## Task requirements
Could you turn the lines of the records below into a JSON list of strings, one string per line, skipping blank lines and leaving the pictures out?

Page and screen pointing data
[START]
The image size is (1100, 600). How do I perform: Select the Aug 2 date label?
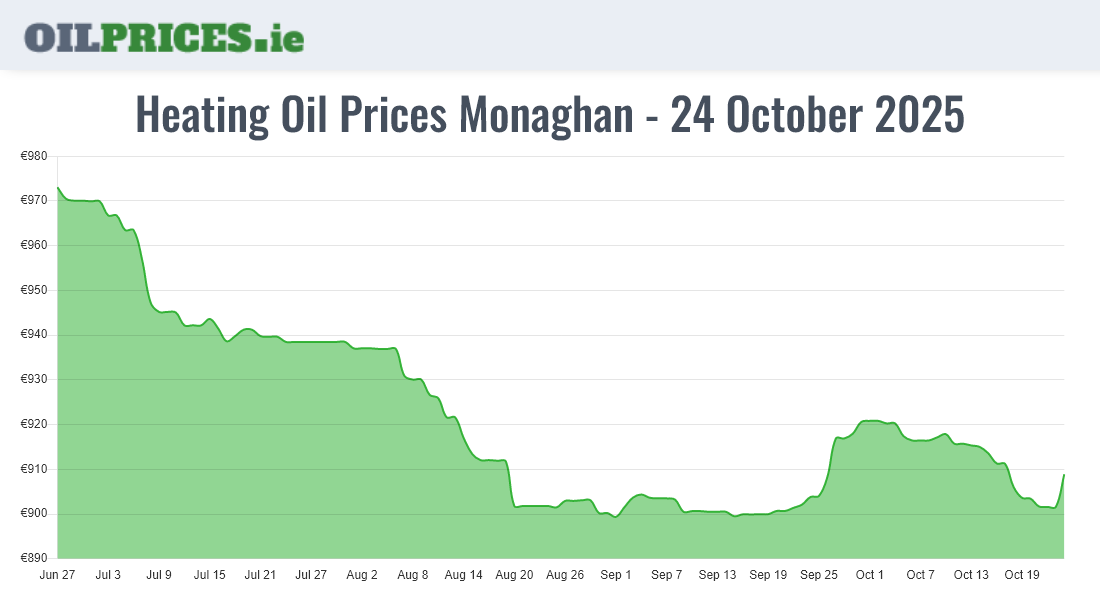[x=362, y=575]
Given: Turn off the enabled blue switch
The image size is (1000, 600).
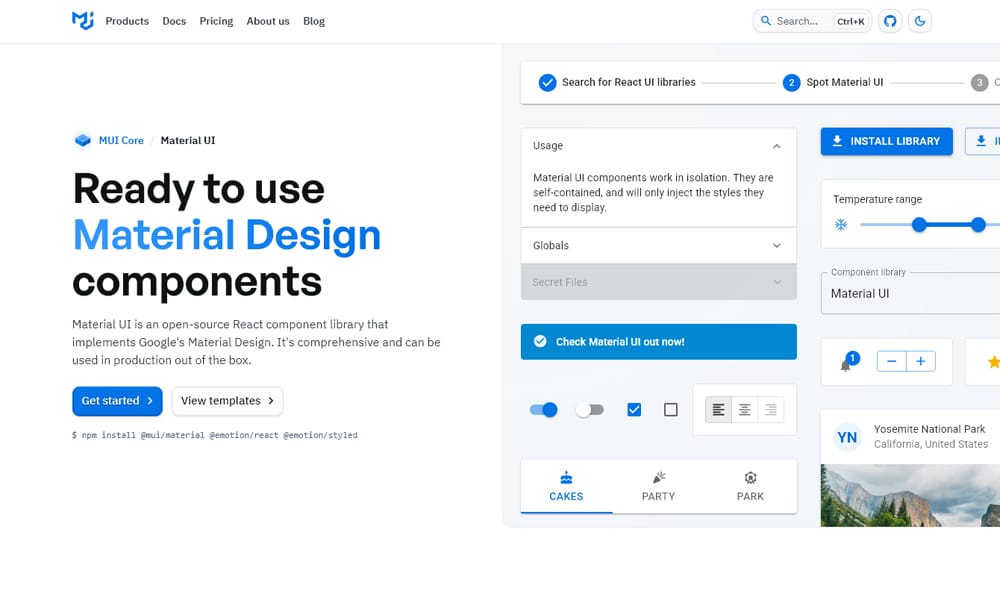Looking at the screenshot, I should pos(543,410).
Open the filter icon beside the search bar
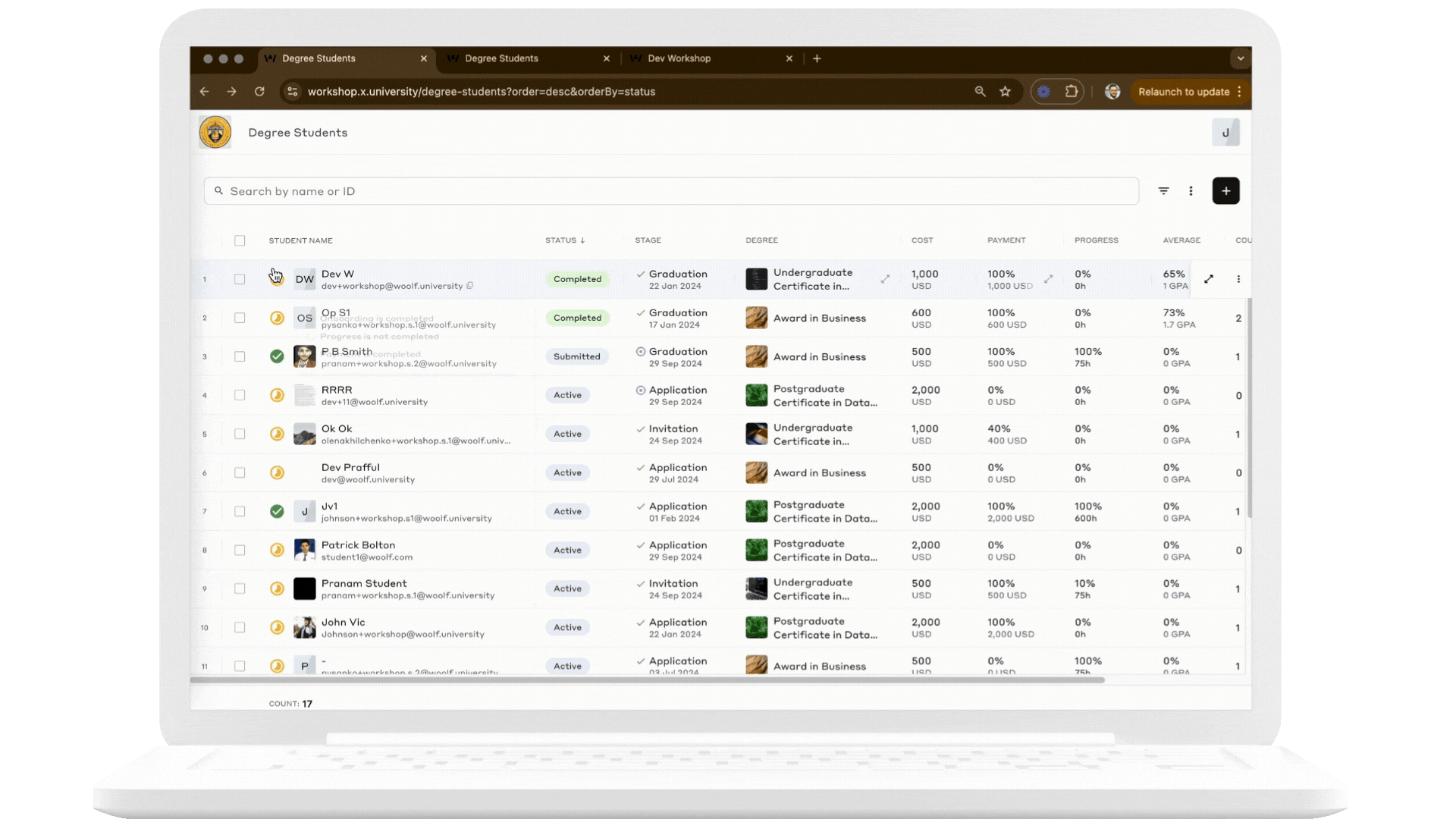The width and height of the screenshot is (1456, 819). [1163, 190]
[END]
## Task result
[
  "The image size is (1100, 600). How do I perform: Select the Aug 2 date label?",
  "[x=362, y=575]",
  "Given: Turn off the enabled blue switch",
  "The image size is (1000, 600).",
  "Looking at the screenshot, I should pos(543,410).",
  "Open the filter icon beside the search bar",
  "The width and height of the screenshot is (1456, 819). [1163, 190]"
]